Wie das BSG im Urteil vom 19.03.2002 (a.a.O.) ausführte, unterliegen zwar im Prinzip auch Pharmacotherapien der für vertragsärztliche Leistungen in § 135 Abs. 1 SGB V vorgesehenen Qualitätsprüfung. Soweit jedoch das Arzneimittelrecht eine Zulassung vorschreibe, sei dieser Nachweis der Unbedenklichkeit und Wirksamkeit des Medikamentes nach der Gesetzessystematik in dem Zulassungsverfahen und nicht im Wege der Zertifizierung durch den Bundesausschuss der Ärzte und Krankenkassen zu führen. Es sei nicht Aufgabe des Bundesausschusses, zuzahlungspflichtige Arzneimittel für deren Einsatz in der vertragsärztlichen Versorgung einer nochmaligen, gesonderten Begutachtung zu unterziehen und die arzneimittelrechtliche Zulassung durch eine für den Bereich der gesetzlichen Krankenversicherung geltenden Empfehlung zu ergänzen oder zu ersetzen. Diesen Ausführungen des BSG ist bezüglich einer kombinierten Arzneimitteltherapie hinzuzufügen, dass die Kombination verschiedener Präparate zur Behandlung einer Krankheit weder einer arzneimittelrechtlichen Zulassung bedarf noch einer generellen Genehmigung dieser Therapie durch den Bundesausschuss der Ärzte und Krankenkassen bedarf. Die kombinierte Anwendung verschiedener jeweils arzneimittelrechtlich zugelassener Arzneimittel liegt ausschließlich im ärztlichen Ermessen. Klinische Prüfungen, die die Wirksamkeit und Unbedenklichkeit der Kombination verschiedener Präparate belegen, sind daher grundsätzlich nicht erforderlich. Das Fehlen solcher Studien kann daher einem Leistungsanspruch auch nicht entgegenstehen.

Es besteht auch ein Anordnungsgrund für die Zukunft. Wie die Antragstellerin glaubhaft vorgetragen hat, ist sie als Rentnerin nicht in der Lage, die Kosten der Behandlung in Höhe von ca. 10.000,- DM pro Monat zu tragen. Für den Anordnungsgrund spielt es keine Rolle, dass der anwendende Arzt die Behandlung zunächst auf seine Kosten vorgenommen hat. Die Klägerin ist auch bei vorläufiger Kostenübernahme durch den Arzt letztlich einem Vergütungsanspruch des Arztes ausgesetzt. Andererseits ist es dem Arzt jedoch nicht zu verdenken, dass angesichts der unklaren Indikationsregelung und der oben beschriebenen widersprüchlichen höchstrichterlichen Rechtsprechung zumindest bis zum Urteil des BSG vom 19.03.2002 davon ausgehen durfte, dass er nicht berechtigt war, das Arzneimittel Taxol der Antragstellerin auf einer vertragsärztlichen Verordnung als Sachleistung zu gewähren. Durch die Ausstellung einer privatärztlichen Arzneimittelverordnung ist die Antragstellerin einem Vergütungsanspruch des Arztes ausgesetzt, von dem die Antragstellerin gemäß § 13 Abs. 3 SGB V freizustellen ist.

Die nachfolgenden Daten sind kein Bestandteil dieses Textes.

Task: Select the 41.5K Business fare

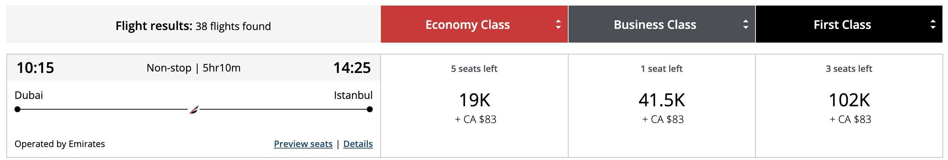Action: point(662,100)
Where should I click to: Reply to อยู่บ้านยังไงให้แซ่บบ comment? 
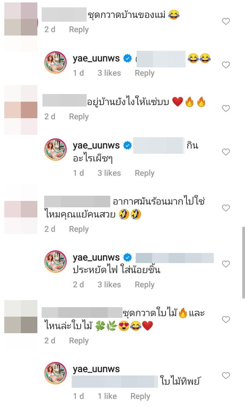pyautogui.click(x=79, y=117)
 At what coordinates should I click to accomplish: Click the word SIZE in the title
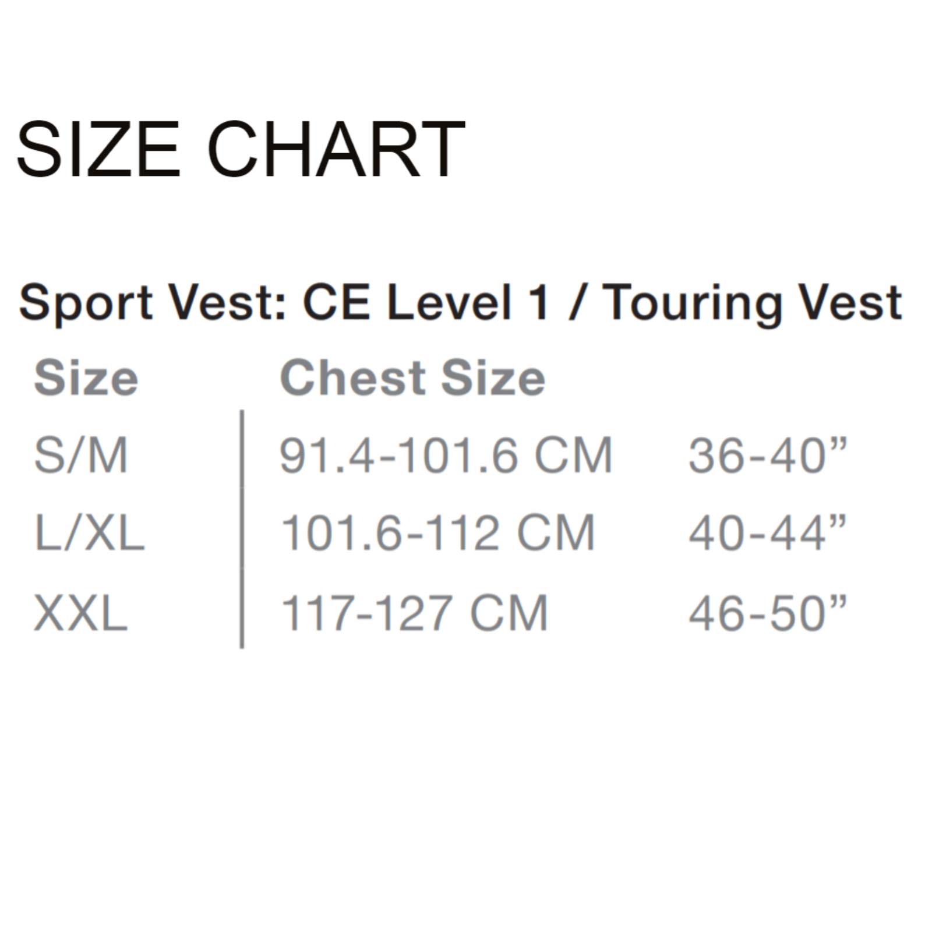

Für die Vergangenheit fehlt allerdings ein Anordnungsgrund, da der behandelnde Arzt die Behandlung zunächst auf seine Kosten übernommen hat. Nach der oben dargelegten Rechtsauffassung des Gerichts wäre eine Verordnung als Sachleistung gerechtfertigt gewesen. In welcher Weise für die Vergangenheit ein finanzieller Ausgleich erfolgen kann, muss daher dem Hauptsacheverfahren vorbehalten bleiben. Das Gericht beabsichtigt, durch Beiladungen im Hauptsacheverfahren eine für alle Beteiligten verbindliche Entscheidung herbeizuführen.

Die Kostenentscheidung beruht auf § 193 SGG.